Kernel Mean Embedding of Distributions

Definitions Math

Vector space

A vector space over a field $F$ is a non empty set $V$ together with a binary operation $+$ and binary function $\cdot$ that satisfy some properties.
More precisely, $+ : V \times V \to V$ (vector addition) and $\cdot : F \times V \to V$ (scalar multiplication). Elements in $F$ are called scalars and elements in $V$ are called vectors.

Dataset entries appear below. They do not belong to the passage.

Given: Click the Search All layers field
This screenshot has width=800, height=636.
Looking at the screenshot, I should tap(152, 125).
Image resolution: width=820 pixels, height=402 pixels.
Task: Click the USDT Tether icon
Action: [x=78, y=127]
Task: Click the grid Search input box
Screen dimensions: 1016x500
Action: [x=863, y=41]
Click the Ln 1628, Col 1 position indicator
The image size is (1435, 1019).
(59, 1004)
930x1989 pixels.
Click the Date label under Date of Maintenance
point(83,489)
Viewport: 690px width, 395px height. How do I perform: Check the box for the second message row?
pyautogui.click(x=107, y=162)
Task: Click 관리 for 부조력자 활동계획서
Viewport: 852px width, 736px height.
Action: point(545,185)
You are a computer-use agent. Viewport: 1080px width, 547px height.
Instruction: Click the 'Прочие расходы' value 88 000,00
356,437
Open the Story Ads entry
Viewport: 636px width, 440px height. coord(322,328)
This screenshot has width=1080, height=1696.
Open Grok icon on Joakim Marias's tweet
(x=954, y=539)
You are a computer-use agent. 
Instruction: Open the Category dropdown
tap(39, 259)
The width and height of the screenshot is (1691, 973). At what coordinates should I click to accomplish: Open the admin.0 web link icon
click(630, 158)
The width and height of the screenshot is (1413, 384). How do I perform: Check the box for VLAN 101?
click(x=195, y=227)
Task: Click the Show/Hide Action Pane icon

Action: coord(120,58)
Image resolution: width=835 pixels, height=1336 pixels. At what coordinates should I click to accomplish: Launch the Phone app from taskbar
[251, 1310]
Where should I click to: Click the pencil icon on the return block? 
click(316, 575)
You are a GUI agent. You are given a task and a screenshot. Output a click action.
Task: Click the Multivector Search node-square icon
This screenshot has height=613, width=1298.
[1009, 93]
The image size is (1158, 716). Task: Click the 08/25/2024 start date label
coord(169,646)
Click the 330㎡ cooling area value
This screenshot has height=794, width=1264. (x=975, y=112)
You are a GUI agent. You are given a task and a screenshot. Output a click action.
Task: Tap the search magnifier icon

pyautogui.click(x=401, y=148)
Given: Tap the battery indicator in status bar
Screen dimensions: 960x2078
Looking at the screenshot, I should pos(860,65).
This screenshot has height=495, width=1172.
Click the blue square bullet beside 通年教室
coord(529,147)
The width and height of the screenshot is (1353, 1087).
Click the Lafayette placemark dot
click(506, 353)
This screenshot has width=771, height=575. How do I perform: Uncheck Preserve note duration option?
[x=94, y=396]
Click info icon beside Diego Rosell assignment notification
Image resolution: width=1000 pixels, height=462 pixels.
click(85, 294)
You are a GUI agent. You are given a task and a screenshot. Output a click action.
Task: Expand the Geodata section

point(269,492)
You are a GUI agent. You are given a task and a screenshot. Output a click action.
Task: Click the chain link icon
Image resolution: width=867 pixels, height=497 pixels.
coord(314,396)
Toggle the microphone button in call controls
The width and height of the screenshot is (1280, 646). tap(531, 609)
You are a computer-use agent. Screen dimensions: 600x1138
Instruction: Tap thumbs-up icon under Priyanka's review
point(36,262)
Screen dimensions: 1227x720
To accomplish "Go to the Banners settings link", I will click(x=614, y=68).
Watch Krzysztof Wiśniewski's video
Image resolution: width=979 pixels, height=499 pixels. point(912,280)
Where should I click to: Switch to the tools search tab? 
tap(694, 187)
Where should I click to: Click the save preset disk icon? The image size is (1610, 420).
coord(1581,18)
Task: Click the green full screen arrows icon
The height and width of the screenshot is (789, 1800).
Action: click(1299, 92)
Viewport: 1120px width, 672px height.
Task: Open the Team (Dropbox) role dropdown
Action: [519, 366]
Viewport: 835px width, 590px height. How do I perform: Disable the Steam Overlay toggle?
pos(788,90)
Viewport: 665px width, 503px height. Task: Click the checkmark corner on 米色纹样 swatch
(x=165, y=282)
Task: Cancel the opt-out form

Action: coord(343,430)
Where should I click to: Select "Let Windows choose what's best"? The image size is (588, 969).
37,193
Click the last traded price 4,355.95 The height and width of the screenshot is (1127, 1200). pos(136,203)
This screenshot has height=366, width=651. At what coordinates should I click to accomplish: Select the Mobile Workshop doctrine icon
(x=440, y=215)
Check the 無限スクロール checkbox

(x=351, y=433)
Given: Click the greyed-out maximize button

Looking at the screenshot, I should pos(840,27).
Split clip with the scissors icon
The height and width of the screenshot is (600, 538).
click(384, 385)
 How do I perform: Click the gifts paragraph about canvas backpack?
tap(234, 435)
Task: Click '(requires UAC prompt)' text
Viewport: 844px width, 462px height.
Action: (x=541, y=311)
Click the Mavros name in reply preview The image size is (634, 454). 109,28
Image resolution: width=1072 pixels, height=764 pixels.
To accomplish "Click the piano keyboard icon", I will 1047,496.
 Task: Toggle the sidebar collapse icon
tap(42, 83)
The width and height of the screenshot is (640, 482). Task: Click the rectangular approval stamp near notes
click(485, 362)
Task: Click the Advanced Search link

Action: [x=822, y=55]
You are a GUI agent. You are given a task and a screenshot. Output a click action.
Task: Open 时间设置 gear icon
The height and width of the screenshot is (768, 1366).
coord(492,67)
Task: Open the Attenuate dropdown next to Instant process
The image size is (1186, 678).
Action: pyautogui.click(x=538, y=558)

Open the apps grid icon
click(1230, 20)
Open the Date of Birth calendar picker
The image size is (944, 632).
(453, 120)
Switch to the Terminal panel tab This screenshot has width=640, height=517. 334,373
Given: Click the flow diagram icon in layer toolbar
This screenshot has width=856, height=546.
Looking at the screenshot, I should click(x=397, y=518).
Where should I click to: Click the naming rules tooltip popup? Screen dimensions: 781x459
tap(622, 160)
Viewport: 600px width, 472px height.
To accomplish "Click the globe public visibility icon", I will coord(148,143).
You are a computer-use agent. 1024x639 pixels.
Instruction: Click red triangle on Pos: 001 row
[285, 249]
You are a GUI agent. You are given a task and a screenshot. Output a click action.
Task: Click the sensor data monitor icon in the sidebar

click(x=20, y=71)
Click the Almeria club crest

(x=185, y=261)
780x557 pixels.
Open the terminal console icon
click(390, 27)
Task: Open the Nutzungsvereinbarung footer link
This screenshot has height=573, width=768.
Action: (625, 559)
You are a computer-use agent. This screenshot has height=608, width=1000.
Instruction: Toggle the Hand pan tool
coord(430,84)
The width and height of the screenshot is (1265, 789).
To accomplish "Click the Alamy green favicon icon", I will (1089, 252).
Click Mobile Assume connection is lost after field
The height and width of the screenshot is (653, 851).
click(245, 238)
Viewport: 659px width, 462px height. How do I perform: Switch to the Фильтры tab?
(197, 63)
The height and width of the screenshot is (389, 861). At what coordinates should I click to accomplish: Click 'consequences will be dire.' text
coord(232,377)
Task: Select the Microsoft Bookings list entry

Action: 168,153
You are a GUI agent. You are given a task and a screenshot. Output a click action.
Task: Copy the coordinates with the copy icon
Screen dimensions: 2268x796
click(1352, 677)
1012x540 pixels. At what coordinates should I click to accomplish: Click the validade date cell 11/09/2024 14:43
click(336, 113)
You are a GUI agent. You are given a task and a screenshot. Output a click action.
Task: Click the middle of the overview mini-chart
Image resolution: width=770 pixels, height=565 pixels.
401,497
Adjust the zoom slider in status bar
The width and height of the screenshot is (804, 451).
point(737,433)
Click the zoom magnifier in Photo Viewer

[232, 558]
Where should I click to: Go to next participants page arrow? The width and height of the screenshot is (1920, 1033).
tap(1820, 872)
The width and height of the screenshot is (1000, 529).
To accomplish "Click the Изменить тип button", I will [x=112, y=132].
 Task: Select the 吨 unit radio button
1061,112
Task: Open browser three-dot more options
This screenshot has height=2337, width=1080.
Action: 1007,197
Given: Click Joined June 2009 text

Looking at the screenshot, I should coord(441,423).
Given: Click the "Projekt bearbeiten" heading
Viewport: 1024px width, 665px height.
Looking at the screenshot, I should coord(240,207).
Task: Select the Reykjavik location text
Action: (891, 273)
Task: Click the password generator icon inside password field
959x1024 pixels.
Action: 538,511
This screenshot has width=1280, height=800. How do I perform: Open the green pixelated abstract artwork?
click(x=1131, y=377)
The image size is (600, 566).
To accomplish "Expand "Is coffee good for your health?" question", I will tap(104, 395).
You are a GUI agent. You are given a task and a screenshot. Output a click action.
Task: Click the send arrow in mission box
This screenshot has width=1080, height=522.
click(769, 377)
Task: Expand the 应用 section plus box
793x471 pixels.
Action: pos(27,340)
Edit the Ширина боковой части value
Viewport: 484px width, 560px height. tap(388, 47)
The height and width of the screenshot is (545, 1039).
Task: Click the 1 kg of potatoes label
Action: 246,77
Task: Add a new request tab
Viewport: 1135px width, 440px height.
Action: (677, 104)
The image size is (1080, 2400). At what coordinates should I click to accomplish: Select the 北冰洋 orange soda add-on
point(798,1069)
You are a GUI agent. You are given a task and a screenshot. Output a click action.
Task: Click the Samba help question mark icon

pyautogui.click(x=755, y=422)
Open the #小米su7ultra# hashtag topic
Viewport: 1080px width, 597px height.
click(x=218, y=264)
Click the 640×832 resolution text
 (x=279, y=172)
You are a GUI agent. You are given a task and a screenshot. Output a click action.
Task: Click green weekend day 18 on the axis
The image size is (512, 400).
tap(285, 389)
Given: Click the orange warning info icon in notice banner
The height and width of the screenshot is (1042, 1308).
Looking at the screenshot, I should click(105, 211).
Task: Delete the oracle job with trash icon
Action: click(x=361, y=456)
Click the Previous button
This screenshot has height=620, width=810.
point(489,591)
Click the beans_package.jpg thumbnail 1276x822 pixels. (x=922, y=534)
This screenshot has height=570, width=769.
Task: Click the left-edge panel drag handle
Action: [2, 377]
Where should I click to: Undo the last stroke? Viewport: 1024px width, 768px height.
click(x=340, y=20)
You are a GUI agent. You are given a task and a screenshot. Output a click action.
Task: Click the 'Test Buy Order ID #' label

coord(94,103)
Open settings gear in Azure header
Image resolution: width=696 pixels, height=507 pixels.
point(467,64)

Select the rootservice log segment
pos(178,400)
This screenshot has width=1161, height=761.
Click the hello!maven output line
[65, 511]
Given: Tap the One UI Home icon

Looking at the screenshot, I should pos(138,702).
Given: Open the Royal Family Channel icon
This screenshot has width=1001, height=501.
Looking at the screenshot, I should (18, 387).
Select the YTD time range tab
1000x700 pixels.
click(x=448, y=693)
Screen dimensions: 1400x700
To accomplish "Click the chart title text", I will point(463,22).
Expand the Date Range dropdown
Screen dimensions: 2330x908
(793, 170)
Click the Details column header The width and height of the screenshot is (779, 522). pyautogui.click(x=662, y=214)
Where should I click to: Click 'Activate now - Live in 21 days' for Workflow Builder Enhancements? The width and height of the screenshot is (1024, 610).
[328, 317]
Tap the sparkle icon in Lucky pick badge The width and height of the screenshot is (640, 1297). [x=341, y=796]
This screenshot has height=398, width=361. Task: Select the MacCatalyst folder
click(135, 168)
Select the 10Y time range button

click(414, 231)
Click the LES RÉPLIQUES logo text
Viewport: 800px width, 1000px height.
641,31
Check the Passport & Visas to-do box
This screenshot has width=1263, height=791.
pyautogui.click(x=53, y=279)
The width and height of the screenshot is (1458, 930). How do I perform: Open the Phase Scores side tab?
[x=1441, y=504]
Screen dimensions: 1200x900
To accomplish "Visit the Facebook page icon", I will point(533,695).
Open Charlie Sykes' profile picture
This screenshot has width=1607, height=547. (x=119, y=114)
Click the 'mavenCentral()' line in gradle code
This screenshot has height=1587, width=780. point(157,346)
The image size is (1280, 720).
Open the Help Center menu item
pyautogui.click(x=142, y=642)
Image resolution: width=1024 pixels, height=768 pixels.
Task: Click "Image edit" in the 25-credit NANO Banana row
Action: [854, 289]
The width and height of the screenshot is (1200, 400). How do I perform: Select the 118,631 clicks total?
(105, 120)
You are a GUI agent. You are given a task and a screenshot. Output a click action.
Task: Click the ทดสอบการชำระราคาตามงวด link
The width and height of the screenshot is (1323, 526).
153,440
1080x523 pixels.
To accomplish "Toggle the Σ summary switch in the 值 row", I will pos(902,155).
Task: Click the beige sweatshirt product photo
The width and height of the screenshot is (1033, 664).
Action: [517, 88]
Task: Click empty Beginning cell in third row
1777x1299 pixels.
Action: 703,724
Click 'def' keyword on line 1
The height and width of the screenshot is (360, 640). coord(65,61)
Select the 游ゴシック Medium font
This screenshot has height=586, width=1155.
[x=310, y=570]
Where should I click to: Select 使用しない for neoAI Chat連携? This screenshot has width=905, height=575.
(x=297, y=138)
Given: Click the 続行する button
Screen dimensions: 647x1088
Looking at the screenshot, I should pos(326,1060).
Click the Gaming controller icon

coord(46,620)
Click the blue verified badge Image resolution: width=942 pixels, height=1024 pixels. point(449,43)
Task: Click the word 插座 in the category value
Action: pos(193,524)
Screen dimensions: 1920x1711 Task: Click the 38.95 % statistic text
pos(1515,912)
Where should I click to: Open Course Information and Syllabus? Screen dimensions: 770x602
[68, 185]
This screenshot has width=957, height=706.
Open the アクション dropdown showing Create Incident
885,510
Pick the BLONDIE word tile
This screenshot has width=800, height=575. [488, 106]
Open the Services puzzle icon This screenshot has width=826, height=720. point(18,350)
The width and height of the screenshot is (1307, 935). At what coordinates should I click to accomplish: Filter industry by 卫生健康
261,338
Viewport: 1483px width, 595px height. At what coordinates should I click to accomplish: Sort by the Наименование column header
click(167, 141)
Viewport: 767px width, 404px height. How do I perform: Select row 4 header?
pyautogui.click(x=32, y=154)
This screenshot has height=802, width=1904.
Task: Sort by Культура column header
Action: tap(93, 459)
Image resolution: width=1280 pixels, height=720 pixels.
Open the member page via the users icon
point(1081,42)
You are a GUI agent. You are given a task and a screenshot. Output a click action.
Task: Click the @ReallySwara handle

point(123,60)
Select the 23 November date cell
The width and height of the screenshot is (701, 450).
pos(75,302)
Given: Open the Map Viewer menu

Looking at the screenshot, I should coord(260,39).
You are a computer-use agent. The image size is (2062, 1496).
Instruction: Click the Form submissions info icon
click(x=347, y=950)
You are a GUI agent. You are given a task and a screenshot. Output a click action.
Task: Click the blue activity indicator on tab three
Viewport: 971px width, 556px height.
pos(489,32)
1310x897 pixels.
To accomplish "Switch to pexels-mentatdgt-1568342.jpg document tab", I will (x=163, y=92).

Given $u, v, w \in V$ and $\alpha, \beta \in F$ , the following properties must hold:

Associativity of $+$ : $u + (v + w) = (u + v) + w$
Commutativity of $+$ : $u + v = v + u$
Identity element of $+$ : There exists an element $0 \in V$ such that $v + 0 = v$
Inverse element of $+$ : For each $v \in V$ there exists an element $-v \in V$ such that $v + (-v) = 0$
Compatibility of scalar multiplication with field multiplication: $\alpha (\beta v) = (\alpha \beta) v$
Identity element of scalar multiplication: $1 v = v$
Distributivity of scalar multiplication with respect to vector addition: $\alpha (u + v) = \alpha u + \alpha v$
Distributivity of scalar multiplication with respect to field addition: $(\alpha + \beta) v = \alpha v + \beta v$

Inner product space

An inner product space (or pre-Hilbert space) is a vector space $V$ over a field $F$ equipped with an inner product, which is a function $\langle \cdot, \cdot \rangle : V \times V \to F$ that satisfies the following properties:

Conjugate symmetry: $\langle u, v \rangle = \overline{\langle v, u \rangle}$
Linearity in the first argument: $\langle \alpha u + \beta v, w \rangle = \alpha \langle u, w \rangle + \beta \langle v, w \rangle$
Positive-definiteness: $\langle v, v \rangle \geq 0$ and $\langle v, v \rangle = 0$ if and only if $v = 0$

Inner products are particularly easy to use in $\mathbb{R}^n$ , as the symmetry does not require complex conjugation, making them linear in both arguments.
The standard inner product is defined as $\langle u, v \rangle = u^T v$ for $u, v \in \mathbb{R}^n$ .

Norm

The norm of a vector $v$ in a vector space $V$ is a function $\| \cdot \| : V \to \mathbb{R}$ that satisfies the following properties:

Non-negativity: $\| v \| \geq 0$ and $\| v \| = 0$ if and only if $v = 0$
Homogeneity: $\| \alpha v \| = |\alpha| \| v \|$
Triangle inequality: $\| u + v \| \leq \| u \| + \| v \|$ for all $u, v \in V$

The norm induced by an inner product is defined as $\| v \| = \sqrt{\langle v, v \rangle}$ .

Banach space

A Banach space is a complete normed vector space, meaning that every Cauchy sequence in the space converges to a limit in the space.

Hilbert space

Hilbert spaces are complete inner product spaces. Any finite inner product space is a Hilbert space, but the converse is not true.
Furthermore, note that Hilbert spaces are Banach spaces, as the norm is induced by the inner product, but the converse is not true.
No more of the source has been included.